Fil d'Ariane
La France a deux fois plus de jeunes fumeurs de "joints de cannabis" de moins de 18 ans que la moyenne européenne. Au moins 1,4 millions de personnes fument du cannabis quotidiennement et 5 millions annuellement. Ces quelques constats chiffrés sur la consommation française de cette plante psychotrope sont tirés d'un rapport "transpartisan", troisième et dernier volet de la mission d’information consacrée à "la réglementation et l’impact des différents usages du cannabis", présenté aux parlementaires ce mercredi 5 mai 2021.
La France est championne en matière de consommation de cette substance, en particulier chez les jeunes, alors que fumer du cannabis est illégal et de plus en plus réprimé par la loi : les fumeurs peuvent désormais être verbalisés à hauteur de 200 euros.

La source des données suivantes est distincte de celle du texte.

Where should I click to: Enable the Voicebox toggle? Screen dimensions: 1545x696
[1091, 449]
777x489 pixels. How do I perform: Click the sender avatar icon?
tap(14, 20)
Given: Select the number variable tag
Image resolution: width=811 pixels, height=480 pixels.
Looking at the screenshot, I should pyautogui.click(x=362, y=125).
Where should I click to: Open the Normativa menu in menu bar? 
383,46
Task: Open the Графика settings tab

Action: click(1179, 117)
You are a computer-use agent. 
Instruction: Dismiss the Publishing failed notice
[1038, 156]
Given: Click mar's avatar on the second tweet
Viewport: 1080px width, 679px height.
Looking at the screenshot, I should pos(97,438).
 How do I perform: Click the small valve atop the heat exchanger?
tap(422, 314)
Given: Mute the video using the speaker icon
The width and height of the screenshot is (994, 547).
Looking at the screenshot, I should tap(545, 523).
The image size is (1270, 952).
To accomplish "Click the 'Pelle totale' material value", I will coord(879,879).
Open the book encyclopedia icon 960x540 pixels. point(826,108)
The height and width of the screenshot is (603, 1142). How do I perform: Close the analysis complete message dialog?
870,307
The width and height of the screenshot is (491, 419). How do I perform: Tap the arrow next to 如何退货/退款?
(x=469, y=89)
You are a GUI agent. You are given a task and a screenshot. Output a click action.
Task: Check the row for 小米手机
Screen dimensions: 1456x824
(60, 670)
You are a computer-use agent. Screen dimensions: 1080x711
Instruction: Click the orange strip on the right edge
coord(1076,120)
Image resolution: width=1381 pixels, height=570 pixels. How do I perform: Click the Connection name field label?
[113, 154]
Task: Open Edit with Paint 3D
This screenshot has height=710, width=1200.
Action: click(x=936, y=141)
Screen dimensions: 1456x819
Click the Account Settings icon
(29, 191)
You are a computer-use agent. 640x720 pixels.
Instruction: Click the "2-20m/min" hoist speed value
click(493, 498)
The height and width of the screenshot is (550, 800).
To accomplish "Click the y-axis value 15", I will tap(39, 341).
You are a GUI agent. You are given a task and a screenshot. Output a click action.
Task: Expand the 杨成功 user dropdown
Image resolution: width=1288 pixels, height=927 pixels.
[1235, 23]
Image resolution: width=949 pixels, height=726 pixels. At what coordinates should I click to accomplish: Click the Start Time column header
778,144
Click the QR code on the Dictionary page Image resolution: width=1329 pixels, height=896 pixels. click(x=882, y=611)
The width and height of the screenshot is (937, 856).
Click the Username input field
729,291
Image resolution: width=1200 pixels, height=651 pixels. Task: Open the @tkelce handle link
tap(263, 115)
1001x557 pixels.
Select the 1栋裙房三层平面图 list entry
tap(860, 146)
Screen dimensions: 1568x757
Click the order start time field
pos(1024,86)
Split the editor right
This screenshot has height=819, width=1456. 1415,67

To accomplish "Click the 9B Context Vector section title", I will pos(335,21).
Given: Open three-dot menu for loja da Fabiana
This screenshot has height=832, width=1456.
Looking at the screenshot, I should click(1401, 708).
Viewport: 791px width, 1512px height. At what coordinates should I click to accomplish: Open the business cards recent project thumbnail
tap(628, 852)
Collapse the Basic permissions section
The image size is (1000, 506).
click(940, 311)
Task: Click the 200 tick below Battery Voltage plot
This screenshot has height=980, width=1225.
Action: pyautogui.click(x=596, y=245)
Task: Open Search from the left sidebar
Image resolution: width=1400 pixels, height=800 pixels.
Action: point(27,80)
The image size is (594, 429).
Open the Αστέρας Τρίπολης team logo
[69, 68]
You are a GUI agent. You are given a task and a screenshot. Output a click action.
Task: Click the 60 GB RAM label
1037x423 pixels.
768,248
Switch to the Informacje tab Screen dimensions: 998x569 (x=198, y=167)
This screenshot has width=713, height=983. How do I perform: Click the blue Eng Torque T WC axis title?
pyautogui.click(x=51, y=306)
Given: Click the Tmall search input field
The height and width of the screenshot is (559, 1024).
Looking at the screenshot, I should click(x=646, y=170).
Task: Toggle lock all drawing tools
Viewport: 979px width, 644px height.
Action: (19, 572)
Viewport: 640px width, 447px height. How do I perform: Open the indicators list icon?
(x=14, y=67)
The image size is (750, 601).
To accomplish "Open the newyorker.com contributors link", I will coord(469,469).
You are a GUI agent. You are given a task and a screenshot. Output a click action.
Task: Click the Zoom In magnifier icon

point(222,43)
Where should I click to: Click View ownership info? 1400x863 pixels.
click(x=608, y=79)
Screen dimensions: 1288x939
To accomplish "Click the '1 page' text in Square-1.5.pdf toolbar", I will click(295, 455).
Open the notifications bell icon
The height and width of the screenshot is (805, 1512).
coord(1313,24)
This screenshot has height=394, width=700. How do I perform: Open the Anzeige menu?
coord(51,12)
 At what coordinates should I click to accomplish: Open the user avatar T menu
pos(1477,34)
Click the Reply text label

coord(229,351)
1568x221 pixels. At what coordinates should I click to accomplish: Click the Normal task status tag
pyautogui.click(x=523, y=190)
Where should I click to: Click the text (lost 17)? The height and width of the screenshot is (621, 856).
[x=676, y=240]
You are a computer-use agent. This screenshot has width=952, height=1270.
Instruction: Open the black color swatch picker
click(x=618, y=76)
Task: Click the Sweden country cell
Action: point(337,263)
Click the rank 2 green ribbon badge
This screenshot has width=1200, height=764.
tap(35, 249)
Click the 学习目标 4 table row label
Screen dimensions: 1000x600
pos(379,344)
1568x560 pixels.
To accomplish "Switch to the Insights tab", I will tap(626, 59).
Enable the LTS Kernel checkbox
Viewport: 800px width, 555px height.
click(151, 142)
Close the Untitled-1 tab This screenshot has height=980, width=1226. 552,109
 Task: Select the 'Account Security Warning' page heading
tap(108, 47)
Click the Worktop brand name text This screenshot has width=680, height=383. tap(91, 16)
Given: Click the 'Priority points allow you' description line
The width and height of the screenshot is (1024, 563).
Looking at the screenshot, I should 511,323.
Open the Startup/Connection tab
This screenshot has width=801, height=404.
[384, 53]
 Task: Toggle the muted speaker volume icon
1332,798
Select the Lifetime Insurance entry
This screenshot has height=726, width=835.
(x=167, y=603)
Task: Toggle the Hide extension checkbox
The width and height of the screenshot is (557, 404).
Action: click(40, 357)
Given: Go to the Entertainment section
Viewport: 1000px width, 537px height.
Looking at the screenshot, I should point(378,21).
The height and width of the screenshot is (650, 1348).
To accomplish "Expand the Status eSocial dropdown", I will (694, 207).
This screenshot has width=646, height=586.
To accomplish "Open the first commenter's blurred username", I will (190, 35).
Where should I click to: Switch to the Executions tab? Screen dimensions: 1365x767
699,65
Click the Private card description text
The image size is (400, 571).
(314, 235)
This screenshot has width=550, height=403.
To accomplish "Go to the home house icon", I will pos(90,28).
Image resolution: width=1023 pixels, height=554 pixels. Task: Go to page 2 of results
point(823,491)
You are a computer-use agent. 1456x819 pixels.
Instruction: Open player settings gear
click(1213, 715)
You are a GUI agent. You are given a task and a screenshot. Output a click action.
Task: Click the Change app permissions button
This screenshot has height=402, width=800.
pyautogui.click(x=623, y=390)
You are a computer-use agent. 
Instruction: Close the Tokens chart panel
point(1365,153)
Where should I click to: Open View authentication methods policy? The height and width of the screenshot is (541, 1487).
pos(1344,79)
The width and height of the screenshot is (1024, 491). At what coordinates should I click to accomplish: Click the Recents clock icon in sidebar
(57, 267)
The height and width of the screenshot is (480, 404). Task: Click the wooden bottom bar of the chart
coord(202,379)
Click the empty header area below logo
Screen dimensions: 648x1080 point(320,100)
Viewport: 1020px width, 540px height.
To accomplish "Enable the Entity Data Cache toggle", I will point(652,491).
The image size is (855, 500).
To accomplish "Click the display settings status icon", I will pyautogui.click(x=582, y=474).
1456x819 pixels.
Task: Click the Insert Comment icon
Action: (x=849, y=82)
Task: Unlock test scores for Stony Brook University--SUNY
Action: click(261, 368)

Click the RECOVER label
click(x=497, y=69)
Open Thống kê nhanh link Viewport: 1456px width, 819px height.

Cannabis en Europe : les Français en haut du tableau
La consommation de cannabis en France représente 80% de la consommation de l'ensemble des drogues. Près de 10% de la population entre 14 et 64 ans consomme du cannabis au moins une fois par an, près de 3% de façon quotidienne. Les jeunes Français de 16 ans sont les premiers consommateurs de cannabis en Europe. 18 millions de Français ont déjà expérimenté le cannabis au cours de leur vie. En 2017, en France, près de la moitié des adultes âgés de 18 à 64 ans déclaraient en avoir déjà consommé. C'est près de quatre fois plus en 30 ans.
L'Observatoire européen des drogues et des toxicomanies estime que 75 millions d'Européens entre 15 et 64 ans ont consommé au moins une fois du cannabis, soit 20% de cette population. 6,8% de la population âgée de 15 à 64 ans en a consommé au cours de l'année. Les jeunes adultes, entre 14 et 34 ans sont les plus gros consommateurs : 12,4% ont consommé du cannabis au cours des 12 derniers mois, et 6,9% au cours des trente derniers jours en Europe.
La France fait néanmoins de plus en plus cavalier seul avec sa stratégie du tout répressif. Ailleurs, en Europe ou en Amérique du nord, les approches se sont profondément modifiées, avec une légalisation ou une dépénalisation de plus en plus fréquente, souvent encadrées par l'État. Les résultats positifs de ces politiques — en matière de baisse de la consommation, de réduction du trafic illégal et de bénéfices sanitaires — sont constatés par les autorités.
A l'inverse, la France subit année après année les effets délétères de la consommation massive de cannabis, souvent de qualité douteuse ou dangereux — par ses taux de THC (tétrahydrocannabinol, molécule présente dans la plante de cannabis qui possède des propriétés psychoactives) trop élevés — et vendu par des réseaux criminels. Les jeunes sont particulièrement touchés. C'est ce que constate le dernier rapport parlementaire français. Au Portugal, par exemple, l'usage de stupéfiants a été dépénalisé et encadré par l'État depuis 2001. Le taux de fumeurs quotidiens dans ce pays est trois fois inférieur à celui de la France. Quinze États américains ainsi que le Canada et l'Urugay ont autorisé l'usage du "cannabis récréatif".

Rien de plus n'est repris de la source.